==== Input for this task

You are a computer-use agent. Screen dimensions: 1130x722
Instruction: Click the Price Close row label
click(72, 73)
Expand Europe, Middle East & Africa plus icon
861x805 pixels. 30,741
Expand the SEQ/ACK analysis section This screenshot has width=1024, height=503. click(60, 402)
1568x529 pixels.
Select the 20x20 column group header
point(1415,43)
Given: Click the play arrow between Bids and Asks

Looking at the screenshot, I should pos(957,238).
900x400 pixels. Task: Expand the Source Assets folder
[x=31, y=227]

========

Prompt |
Output the listing above in full, exactly as written.

Solution to this exercise |
You are a computer-use agent. Screen dimensions: 1130x722
Instruction: Click the Price Close row label
click(72, 73)
Expand Europe, Middle East & Africa plus icon
861x805 pixels. 30,741
Expand the SEQ/ACK analysis section This screenshot has width=1024, height=503. click(60, 402)
1568x529 pixels.
Select the 20x20 column group header
point(1415,43)
Given: Click the play arrow between Bids and Asks

Looking at the screenshot, I should pos(957,238).
900x400 pixels. Task: Expand the Source Assets folder
[x=31, y=227]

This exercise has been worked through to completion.